• Data records:

==============================

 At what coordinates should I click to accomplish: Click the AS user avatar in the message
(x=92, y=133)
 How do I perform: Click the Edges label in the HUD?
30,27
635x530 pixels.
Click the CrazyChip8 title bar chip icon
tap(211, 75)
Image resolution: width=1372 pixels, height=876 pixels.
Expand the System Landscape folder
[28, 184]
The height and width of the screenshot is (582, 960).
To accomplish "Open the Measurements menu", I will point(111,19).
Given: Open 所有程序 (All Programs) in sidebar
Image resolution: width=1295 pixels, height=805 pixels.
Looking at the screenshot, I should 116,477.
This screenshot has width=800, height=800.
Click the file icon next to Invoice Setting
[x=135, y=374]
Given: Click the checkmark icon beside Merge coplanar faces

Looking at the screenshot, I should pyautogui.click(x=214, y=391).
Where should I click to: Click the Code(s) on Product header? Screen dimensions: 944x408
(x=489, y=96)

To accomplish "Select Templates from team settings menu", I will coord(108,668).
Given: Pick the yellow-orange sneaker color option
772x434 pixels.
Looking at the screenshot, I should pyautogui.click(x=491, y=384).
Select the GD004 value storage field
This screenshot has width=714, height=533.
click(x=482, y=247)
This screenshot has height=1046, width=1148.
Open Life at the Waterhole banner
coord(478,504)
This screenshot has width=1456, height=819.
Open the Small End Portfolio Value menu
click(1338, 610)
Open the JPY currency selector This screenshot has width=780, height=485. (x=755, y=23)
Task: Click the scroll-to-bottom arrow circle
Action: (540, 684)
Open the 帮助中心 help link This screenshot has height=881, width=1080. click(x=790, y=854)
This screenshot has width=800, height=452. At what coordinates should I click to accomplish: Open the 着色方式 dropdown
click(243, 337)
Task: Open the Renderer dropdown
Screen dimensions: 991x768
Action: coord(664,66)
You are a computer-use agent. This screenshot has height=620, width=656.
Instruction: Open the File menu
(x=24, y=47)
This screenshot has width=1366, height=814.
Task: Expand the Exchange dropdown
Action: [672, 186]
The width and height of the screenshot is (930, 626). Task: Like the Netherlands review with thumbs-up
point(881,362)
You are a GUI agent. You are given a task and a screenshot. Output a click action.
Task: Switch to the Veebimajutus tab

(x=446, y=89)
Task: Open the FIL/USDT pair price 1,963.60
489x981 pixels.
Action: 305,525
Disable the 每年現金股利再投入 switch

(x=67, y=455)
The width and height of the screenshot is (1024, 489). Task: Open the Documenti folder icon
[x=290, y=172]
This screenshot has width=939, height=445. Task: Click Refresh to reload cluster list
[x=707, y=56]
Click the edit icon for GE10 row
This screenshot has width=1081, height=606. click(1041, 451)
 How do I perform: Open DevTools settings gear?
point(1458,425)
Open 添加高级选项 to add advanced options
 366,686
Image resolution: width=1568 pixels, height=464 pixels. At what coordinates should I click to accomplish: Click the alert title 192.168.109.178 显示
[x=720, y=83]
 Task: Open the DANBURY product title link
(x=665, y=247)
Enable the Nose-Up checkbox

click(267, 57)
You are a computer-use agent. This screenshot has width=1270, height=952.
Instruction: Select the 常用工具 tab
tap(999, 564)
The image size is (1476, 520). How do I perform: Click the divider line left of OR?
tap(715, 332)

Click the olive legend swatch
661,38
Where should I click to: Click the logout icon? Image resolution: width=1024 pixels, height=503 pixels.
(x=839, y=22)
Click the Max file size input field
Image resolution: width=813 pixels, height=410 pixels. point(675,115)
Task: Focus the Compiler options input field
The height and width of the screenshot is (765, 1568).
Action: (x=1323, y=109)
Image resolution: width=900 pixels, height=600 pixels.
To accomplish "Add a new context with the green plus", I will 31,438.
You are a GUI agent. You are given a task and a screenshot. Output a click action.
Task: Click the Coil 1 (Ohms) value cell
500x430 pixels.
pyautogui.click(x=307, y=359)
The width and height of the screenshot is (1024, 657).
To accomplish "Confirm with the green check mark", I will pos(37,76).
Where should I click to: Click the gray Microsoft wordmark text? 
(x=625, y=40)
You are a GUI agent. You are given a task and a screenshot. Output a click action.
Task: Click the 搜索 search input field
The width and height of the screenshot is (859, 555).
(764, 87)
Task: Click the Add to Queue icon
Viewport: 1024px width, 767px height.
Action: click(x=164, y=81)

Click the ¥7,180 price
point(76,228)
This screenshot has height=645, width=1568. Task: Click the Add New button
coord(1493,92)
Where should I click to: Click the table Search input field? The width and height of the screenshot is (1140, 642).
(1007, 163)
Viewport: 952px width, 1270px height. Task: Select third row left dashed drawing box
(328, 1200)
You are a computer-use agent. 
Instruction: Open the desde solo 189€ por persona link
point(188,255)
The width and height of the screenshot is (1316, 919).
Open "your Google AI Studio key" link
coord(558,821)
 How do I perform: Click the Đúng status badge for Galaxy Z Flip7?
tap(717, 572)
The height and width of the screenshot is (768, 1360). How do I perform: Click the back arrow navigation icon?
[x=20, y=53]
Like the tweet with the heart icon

==============================

• Assigned task: Precisely reproduce all the entries shown above.

• Answer space:
 At what coordinates should I click to accomplish: Click the AS user avatar in the message
(x=92, y=133)
 How do I perform: Click the Edges label in the HUD?
30,27
635x530 pixels.
Click the CrazyChip8 title bar chip icon
tap(211, 75)
Image resolution: width=1372 pixels, height=876 pixels.
Expand the System Landscape folder
[28, 184]
The height and width of the screenshot is (582, 960).
To accomplish "Open the Measurements menu", I will point(111,19).
Given: Open 所有程序 (All Programs) in sidebar
Image resolution: width=1295 pixels, height=805 pixels.
Looking at the screenshot, I should 116,477.
This screenshot has width=800, height=800.
Click the file icon next to Invoice Setting
[x=135, y=374]
Given: Click the checkmark icon beside Merge coplanar faces

Looking at the screenshot, I should pyautogui.click(x=214, y=391).
Where should I click to: Click the Code(s) on Product header? Screen dimensions: 944x408
(x=489, y=96)

To accomplish "Select Templates from team settings menu", I will coord(108,668).
Given: Pick the yellow-orange sneaker color option
772x434 pixels.
Looking at the screenshot, I should pyautogui.click(x=491, y=384).
Select the GD004 value storage field
This screenshot has width=714, height=533.
click(x=482, y=247)
This screenshot has height=1046, width=1148.
Open Life at the Waterhole banner
coord(478,504)
This screenshot has width=1456, height=819.
Open the Small End Portfolio Value menu
click(1338, 610)
Open the JPY currency selector This screenshot has width=780, height=485. (x=755, y=23)
Task: Click the scroll-to-bottom arrow circle
Action: (540, 684)
Open the 帮助中心 help link This screenshot has height=881, width=1080. click(x=790, y=854)
This screenshot has width=800, height=452. At what coordinates should I click to accomplish: Open the 着色方式 dropdown
click(243, 337)
Task: Open the Renderer dropdown
Screen dimensions: 991x768
Action: coord(664,66)
You are a computer-use agent. This screenshot has height=620, width=656.
Instruction: Open the File menu
(x=24, y=47)
This screenshot has width=1366, height=814.
Task: Expand the Exchange dropdown
Action: [672, 186]
The width and height of the screenshot is (930, 626). Task: Like the Netherlands review with thumbs-up
point(881,362)
You are a GUI agent. You are given a task and a screenshot. Output a click action.
Task: Switch to the Veebimajutus tab

(x=446, y=89)
Task: Open the FIL/USDT pair price 1,963.60
489x981 pixels.
Action: 305,525
Disable the 每年現金股利再投入 switch

(x=67, y=455)
The width and height of the screenshot is (1024, 489). Task: Open the Documenti folder icon
[x=290, y=172]
This screenshot has width=939, height=445. Task: Click Refresh to reload cluster list
[x=707, y=56]
Click the edit icon for GE10 row
This screenshot has width=1081, height=606. click(1041, 451)
 How do I perform: Open DevTools settings gear?
point(1458,425)
Open 添加高级选项 to add advanced options
 366,686
Image resolution: width=1568 pixels, height=464 pixels. At what coordinates should I click to accomplish: Click the alert title 192.168.109.178 显示
[x=720, y=83]
 Task: Open the DANBURY product title link
(x=665, y=247)
Enable the Nose-Up checkbox

click(267, 57)
You are a computer-use agent. This screenshot has width=1270, height=952.
Instruction: Select the 常用工具 tab
tap(999, 564)
The image size is (1476, 520). How do I perform: Click the divider line left of OR?
tap(715, 332)

Click the olive legend swatch
661,38
Where should I click to: Click the logout icon? Image resolution: width=1024 pixels, height=503 pixels.
(x=839, y=22)
Click the Max file size input field
Image resolution: width=813 pixels, height=410 pixels. point(675,115)
Task: Focus the Compiler options input field
The height and width of the screenshot is (765, 1568).
Action: (x=1323, y=109)
Image resolution: width=900 pixels, height=600 pixels.
To accomplish "Add a new context with the green plus", I will 31,438.
You are a GUI agent. You are given a task and a screenshot. Output a click action.
Task: Click the Coil 1 (Ohms) value cell
500x430 pixels.
pyautogui.click(x=307, y=359)
The width and height of the screenshot is (1024, 657).
To accomplish "Confirm with the green check mark", I will pos(37,76).
Where should I click to: Click the gray Microsoft wordmark text? 
(x=625, y=40)
You are a GUI agent. You are given a task and a screenshot. Output a click action.
Task: Click the 搜索 search input field
The width and height of the screenshot is (859, 555).
(764, 87)
Task: Click the Add to Queue icon
Viewport: 1024px width, 767px height.
Action: click(x=164, y=81)

Click the ¥7,180 price
point(76,228)
This screenshot has height=645, width=1568. Task: Click the Add New button
coord(1493,92)
Where should I click to: Click the table Search input field? The width and height of the screenshot is (1140, 642).
(1007, 163)
Viewport: 952px width, 1270px height. Task: Select third row left dashed drawing box
(328, 1200)
You are a computer-use agent. 
Instruction: Open the desde solo 189€ por persona link
point(188,255)
The width and height of the screenshot is (1316, 919).
Open "your Google AI Studio key" link
coord(558,821)
 How do I perform: Click the Đúng status badge for Galaxy Z Flip7?
tap(717, 572)
The height and width of the screenshot is (768, 1360). How do I perform: Click the back arrow navigation icon?
[x=20, y=53]
Like the tweet with the heart icon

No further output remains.